What's the problem? That the sum of random variables tends
towards a Gaussian dirstibution?

Yes. The central limit theorem requires certain conditions
on the random variables. It certainly is not true in all cases
that

True. I should have been more specific.

"The central limit theorem ... <gratuitous comment deleted>....
says the sum of a reasonably large bunch of random numbers looks
awfully Gaussian"

as steveu stated. This point has been discussed previously
in this newsgroup, and several people have noted, for example,
that the sum of n Cauchy random variables is a (scaled) Cauchy
random variable, and doesn't "look Gaussian".


Or the specific numbers?

To a certain extent, yes.
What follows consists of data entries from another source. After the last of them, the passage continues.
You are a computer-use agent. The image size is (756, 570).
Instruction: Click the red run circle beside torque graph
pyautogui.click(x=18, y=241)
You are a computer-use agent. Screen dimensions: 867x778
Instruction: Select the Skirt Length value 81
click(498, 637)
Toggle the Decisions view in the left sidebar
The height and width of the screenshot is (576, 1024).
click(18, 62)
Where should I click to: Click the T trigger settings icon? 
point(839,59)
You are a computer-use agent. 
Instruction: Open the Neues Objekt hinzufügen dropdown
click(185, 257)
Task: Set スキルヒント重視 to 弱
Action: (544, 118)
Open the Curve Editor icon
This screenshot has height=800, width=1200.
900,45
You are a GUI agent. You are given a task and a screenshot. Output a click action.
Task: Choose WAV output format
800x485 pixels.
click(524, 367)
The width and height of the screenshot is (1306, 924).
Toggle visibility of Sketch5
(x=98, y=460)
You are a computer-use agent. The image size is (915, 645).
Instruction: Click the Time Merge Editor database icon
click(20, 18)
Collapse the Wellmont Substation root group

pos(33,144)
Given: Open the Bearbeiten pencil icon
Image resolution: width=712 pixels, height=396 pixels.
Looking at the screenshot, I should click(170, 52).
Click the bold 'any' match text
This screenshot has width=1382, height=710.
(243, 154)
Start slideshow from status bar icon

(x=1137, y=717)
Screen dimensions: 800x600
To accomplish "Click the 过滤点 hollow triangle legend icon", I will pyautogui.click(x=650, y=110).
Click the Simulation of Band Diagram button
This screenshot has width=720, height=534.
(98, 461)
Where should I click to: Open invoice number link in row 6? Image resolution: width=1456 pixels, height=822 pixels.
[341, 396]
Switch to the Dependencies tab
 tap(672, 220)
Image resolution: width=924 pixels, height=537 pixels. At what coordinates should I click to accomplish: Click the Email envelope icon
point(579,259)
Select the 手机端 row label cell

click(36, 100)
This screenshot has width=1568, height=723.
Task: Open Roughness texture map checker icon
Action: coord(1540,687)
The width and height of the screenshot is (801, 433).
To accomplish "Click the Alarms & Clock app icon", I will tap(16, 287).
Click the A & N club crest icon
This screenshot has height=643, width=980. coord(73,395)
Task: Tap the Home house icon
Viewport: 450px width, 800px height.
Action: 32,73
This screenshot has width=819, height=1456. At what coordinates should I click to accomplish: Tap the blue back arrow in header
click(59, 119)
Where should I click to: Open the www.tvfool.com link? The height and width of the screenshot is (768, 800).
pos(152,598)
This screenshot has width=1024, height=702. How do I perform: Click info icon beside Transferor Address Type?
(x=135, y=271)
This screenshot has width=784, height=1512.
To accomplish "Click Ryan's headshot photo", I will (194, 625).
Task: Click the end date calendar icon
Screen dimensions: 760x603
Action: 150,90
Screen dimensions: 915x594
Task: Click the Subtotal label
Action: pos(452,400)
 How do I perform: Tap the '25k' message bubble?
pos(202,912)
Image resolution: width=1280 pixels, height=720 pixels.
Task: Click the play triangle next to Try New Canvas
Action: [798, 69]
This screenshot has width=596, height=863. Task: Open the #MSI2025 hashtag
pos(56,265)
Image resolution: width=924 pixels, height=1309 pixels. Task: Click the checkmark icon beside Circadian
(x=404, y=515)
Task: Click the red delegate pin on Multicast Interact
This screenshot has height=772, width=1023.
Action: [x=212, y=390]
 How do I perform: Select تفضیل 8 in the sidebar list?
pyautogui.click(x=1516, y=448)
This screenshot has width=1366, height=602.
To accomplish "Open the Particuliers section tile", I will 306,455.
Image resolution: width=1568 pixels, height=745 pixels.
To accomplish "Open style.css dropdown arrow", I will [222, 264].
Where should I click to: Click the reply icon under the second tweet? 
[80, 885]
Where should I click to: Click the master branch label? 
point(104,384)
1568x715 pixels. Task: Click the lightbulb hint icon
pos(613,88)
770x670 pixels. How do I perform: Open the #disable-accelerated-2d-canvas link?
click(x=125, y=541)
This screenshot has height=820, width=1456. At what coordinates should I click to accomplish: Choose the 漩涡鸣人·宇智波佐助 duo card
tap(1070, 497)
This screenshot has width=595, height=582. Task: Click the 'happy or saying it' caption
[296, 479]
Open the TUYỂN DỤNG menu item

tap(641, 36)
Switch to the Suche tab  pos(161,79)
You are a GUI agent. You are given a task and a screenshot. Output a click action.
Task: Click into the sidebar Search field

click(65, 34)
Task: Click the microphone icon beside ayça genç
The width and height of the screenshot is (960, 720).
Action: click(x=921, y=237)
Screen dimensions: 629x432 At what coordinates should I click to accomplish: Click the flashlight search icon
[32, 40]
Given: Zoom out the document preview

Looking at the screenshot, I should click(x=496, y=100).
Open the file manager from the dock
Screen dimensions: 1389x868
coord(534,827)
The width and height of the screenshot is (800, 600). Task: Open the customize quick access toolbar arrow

I don't know what misconception
steveu was referring to when he wrote

"12 is a popular number to sum due to a misconception"

but 12 is often used because a random variable uniformly
distributed on (0, 1) has variance 1/12. Thus the sum of
12 such independent uniform variates has variance 1.
Subtracting off the mean (6), gives a zero-mean, unit
variance random variable whose density is a good
approximation to a unit Gaussian density. (One could,
of course, sum together a different number of uniform
variates, but then more complicated scaling is required.)
**However**, the random variable thus generated (from
the sum of 12 independent random variables) is
limited to have values in the range (-6, 6) and is not
necessarily of much help when (for example) **very
small** error probabilities are to be determined via
simulation: the error events in question might never
occur during the simulation.

Various people will tell you 12 has a magic quality, which is doesn't. It
just makes the scaling trivial. It is sometimes necessary to use far more
than 12 numbers to get a satisfactory result, but it still works.

I'm not sure what you are referring to about small error probabilities in
simulations? Any simulation of very small error probabilities is fraught
with issues. The required length of the simulation to see a rare event a
sufficient number of times being the most painful. I can't think of a
specific issue related to this method of generating a Gaussian
distribution, though.

Steve

.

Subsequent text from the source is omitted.